Drittens und letztens: Der eine oder die andere Leser*in wird sich sicher schon gefragt haben, was das alles mit Joseph Goebbels zu tun hat. Antwort: einiges, denn der Autor von Tante Julia und der Schreibkünstler zeigt, wie gut er sich auf die Kommunikationstaktiken des Propagandaministers unter Hitler verstand (G. hatte übrigens in Heidelberg im Fach Geisteswissenschaften promoviert, also Vorsicht vor der Uni und den Geisteswissenschaftlern!). Ein Satz, der die Denkweise der Nazihierarchie auf den Punkt bringt, lautet wörtlich: Die Propaganda muss sich auf eine kleine Auswahl an Ideen beschränken und diese unermüdlich wiederholen, sie immer wieder aus verschiedenen Blickwinkeln präsentieren, aber so, dass es stets auf das gleiche Prinzip hinausläuft. Ohne Zweifel oder Brüche. Hierher stammt auch der berühmte Satz: 'Eine Lüge muss nur oft genug wiederholt werden, dann wird sie wahr.'" Genau das tut Vargas Llosa mit der Meisterhaftigkeit seines sprachlichen Könnens: ein paar Ideen aufgreifen und sie bis zur Erschöpfung wiederholen. Ohne Zweifel oder Brüche. Wie bei jedem Fanatiker ist sein Diskurs hermetisch abgedichtet; seine grobgestrickte Ideologie bleibt gegenüber unbequemen Fakten verschlossen. Stattdessen wiederholt er seine Lügen unaufhörlich, wie Goebbels es empfohlen hatte. Vargas Llosas Hartnäckigkeit ist bewundernswert, doch leider steht er auf der falschen Seite. Dank der immensen Macht der Medien werden aus diesen Lügen unumstößliche Wahrheiten oder "Volksempfinden", das nicht einfach so in Zweifel gezogen werden darf. Jeder Kritikversuch wird als gefährlich betrachtet oder gar als Sakrileg empfunden. Trotzdem ist seine Stellungnahme eine künstliche Konstruktion, die wie ein Kartenhaus zusammenstürzt, stellt man sie einer historischen Analyse oder der deutlichen Sprache einer Statistik gegenüber. Aus gutem Grund hat man in den letzten 40 Jahren äußerst selten Gelegenheit gehabt zu erleben, wie er seine Positionen vertritt, und wenn, dann fast immer mit sorgfältig ausgewählten wohlmeinenden Gesprächspartnern.

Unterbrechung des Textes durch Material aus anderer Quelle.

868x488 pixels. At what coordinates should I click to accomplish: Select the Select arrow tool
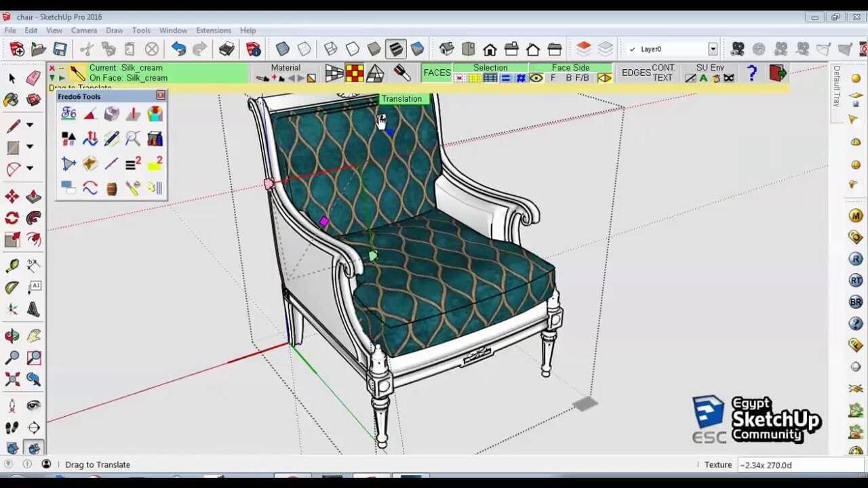pos(10,79)
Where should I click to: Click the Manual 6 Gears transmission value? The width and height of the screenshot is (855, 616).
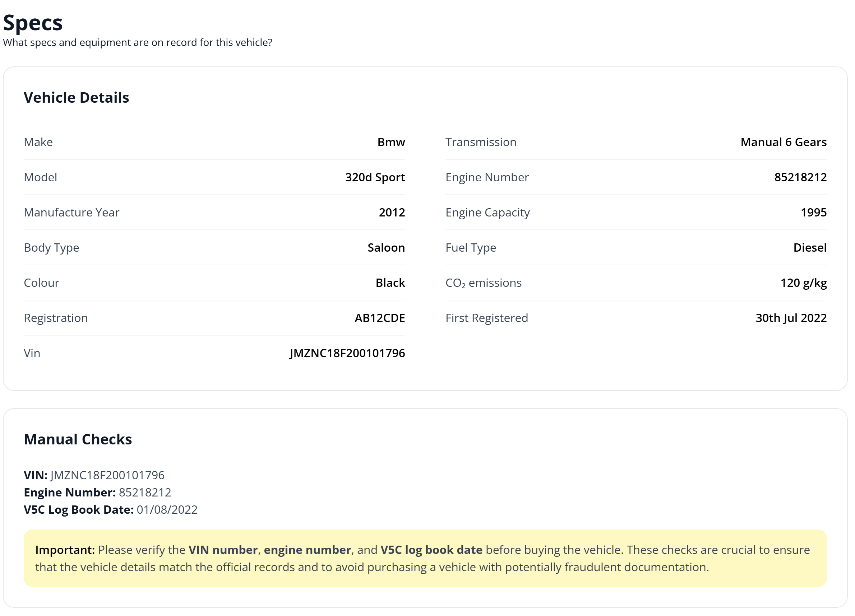click(783, 142)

Zusammenfassend: Die Behauptungen in diesem Interview, die wir uns angeschaut haben, sind reine Propaganda, durchdrungen von einem Hass, der viel aussagt über die Beschaffenheit dieser Zeiten, in denen der Untergang des Neoliberalismus unvermeidlich ist. Das macht den peruanischen Schriftsteller rasend und blendet seinen Verstand. Aber: Er wird sich daran gewöhnen müssen.


Anmerkungen:

[1] Veröffentlicht in O Estado de Sao Paulo am 22. Dezember, wenige Stunden danach erschienen auf Spanisch in der argentinischen Tageszeitung Clarín.
https://www.clarin.com/politica/mario-vargas-llosa-argentinos-van-lamentar-enormemente-derrota-mauricio-macri-_0_42-G4vHQ.html

[2] Eine umfassende Widerlegung seiner künstlichen Propaganda findet sich in meinem El Hechicero de la Tribu (Madrid, Buenos Aires, México: AKAL, 2019)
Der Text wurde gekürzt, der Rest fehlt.